- Set exercise: Copy each of the entries below word for word, keeping every line in its original order.

(Source data)

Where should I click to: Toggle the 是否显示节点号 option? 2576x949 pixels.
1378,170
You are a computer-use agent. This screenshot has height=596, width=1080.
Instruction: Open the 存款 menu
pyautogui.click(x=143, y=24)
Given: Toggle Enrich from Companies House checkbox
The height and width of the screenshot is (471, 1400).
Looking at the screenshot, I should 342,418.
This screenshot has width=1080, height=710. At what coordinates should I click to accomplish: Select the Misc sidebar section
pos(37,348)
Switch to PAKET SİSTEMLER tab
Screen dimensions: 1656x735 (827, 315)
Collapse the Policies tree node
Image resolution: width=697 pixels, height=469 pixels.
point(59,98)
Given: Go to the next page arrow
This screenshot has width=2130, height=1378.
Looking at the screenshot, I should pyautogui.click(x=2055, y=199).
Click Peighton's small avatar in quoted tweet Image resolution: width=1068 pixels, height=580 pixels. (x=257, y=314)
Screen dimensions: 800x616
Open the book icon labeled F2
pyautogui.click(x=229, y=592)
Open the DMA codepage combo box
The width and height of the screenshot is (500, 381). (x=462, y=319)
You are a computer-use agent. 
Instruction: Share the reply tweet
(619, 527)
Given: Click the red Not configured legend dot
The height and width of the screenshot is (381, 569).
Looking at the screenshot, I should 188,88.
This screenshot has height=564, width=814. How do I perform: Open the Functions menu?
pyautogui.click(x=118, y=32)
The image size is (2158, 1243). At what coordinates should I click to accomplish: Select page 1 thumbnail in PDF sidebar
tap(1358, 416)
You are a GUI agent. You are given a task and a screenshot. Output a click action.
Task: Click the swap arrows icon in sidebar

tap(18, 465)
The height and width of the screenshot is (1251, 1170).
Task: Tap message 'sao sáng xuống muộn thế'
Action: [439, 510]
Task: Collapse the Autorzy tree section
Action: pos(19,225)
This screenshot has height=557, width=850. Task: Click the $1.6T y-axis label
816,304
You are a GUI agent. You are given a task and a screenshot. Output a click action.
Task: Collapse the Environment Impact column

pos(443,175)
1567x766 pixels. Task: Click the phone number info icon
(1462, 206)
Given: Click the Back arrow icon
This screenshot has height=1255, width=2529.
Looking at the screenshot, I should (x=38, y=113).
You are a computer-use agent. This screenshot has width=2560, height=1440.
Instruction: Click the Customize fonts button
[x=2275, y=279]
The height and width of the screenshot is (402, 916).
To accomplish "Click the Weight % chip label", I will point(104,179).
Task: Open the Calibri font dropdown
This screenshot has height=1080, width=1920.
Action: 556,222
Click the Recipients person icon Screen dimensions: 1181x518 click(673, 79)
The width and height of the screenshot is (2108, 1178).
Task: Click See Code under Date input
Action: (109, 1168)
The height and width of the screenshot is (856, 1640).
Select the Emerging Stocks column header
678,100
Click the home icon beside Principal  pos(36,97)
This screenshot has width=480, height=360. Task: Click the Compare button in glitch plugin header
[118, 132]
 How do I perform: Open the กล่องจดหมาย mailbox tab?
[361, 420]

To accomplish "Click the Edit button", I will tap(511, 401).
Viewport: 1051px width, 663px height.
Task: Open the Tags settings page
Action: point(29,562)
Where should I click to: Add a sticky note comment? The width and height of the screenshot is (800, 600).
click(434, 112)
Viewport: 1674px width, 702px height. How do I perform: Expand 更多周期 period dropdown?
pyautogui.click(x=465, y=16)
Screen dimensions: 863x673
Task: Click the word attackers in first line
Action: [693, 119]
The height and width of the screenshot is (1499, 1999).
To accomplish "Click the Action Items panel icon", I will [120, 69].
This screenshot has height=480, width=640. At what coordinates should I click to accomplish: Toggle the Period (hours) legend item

- The output:
Where should I click to: Toggle the 是否显示节点号 option? 2576x949 pixels.
1378,170
You are a computer-use agent. This screenshot has height=596, width=1080.
Instruction: Open the 存款 menu
pyautogui.click(x=143, y=24)
Given: Toggle Enrich from Companies House checkbox
The height and width of the screenshot is (471, 1400).
Looking at the screenshot, I should 342,418.
This screenshot has width=1080, height=710. At what coordinates should I click to accomplish: Select the Misc sidebar section
pos(37,348)
Switch to PAKET SİSTEMLER tab
Screen dimensions: 1656x735 (827, 315)
Collapse the Policies tree node
Image resolution: width=697 pixels, height=469 pixels.
point(59,98)
Given: Go to the next page arrow
This screenshot has width=2130, height=1378.
Looking at the screenshot, I should pyautogui.click(x=2055, y=199).
Click Peighton's small avatar in quoted tweet Image resolution: width=1068 pixels, height=580 pixels. (x=257, y=314)
Screen dimensions: 800x616
Open the book icon labeled F2
pyautogui.click(x=229, y=592)
Open the DMA codepage combo box
The width and height of the screenshot is (500, 381). (x=462, y=319)
You are a computer-use agent. 
Instruction: Share the reply tweet
(619, 527)
Given: Click the red Not configured legend dot
The height and width of the screenshot is (381, 569).
Looking at the screenshot, I should 188,88.
This screenshot has height=564, width=814. How do I perform: Open the Functions menu?
pyautogui.click(x=118, y=32)
The image size is (2158, 1243). At what coordinates should I click to accomplish: Select page 1 thumbnail in PDF sidebar
tap(1358, 416)
You are a GUI agent. You are given a task and a screenshot. Output a click action.
Task: Click the swap arrows icon in sidebar

tap(18, 465)
The height and width of the screenshot is (1251, 1170).
Task: Tap message 'sao sáng xuống muộn thế'
Action: [439, 510]
Task: Collapse the Autorzy tree section
Action: pos(19,225)
This screenshot has height=557, width=850. Task: Click the $1.6T y-axis label
816,304
You are a GUI agent. You are given a task and a screenshot. Output a click action.
Task: Collapse the Environment Impact column

pos(443,175)
1567x766 pixels. Task: Click the phone number info icon
(1462, 206)
Given: Click the Back arrow icon
This screenshot has height=1255, width=2529.
Looking at the screenshot, I should (x=38, y=113).
You are a computer-use agent. This screenshot has width=2560, height=1440.
Instruction: Click the Customize fonts button
[x=2275, y=279]
The height and width of the screenshot is (402, 916).
To accomplish "Click the Weight % chip label", I will point(104,179).
Task: Open the Calibri font dropdown
This screenshot has height=1080, width=1920.
Action: 556,222
Click the Recipients person icon Screen dimensions: 1181x518 click(673, 79)
The width and height of the screenshot is (2108, 1178).
Task: Click See Code under Date input
Action: (109, 1168)
The height and width of the screenshot is (856, 1640).
Select the Emerging Stocks column header
678,100
Click the home icon beside Principal  pos(36,97)
This screenshot has width=480, height=360. Task: Click the Compare button in glitch plugin header
[118, 132]
 How do I perform: Open the กล่องจดหมาย mailbox tab?
[361, 420]

To accomplish "Click the Edit button", I will tap(511, 401).
Viewport: 1051px width, 663px height.
Task: Open the Tags settings page
Action: point(29,562)
Where should I click to: Add a sticky note comment? The width and height of the screenshot is (800, 600).
click(434, 112)
Viewport: 1674px width, 702px height. How do I perform: Expand 更多周期 period dropdown?
pyautogui.click(x=465, y=16)
Screen dimensions: 863x673
Task: Click the word attackers in first line
Action: [693, 119]
The height and width of the screenshot is (1499, 1999).
To accomplish "Click the Action Items panel icon", I will [120, 69].
This screenshot has height=480, width=640. At what coordinates should I click to accomplish: Toggle the Period (hours) legend item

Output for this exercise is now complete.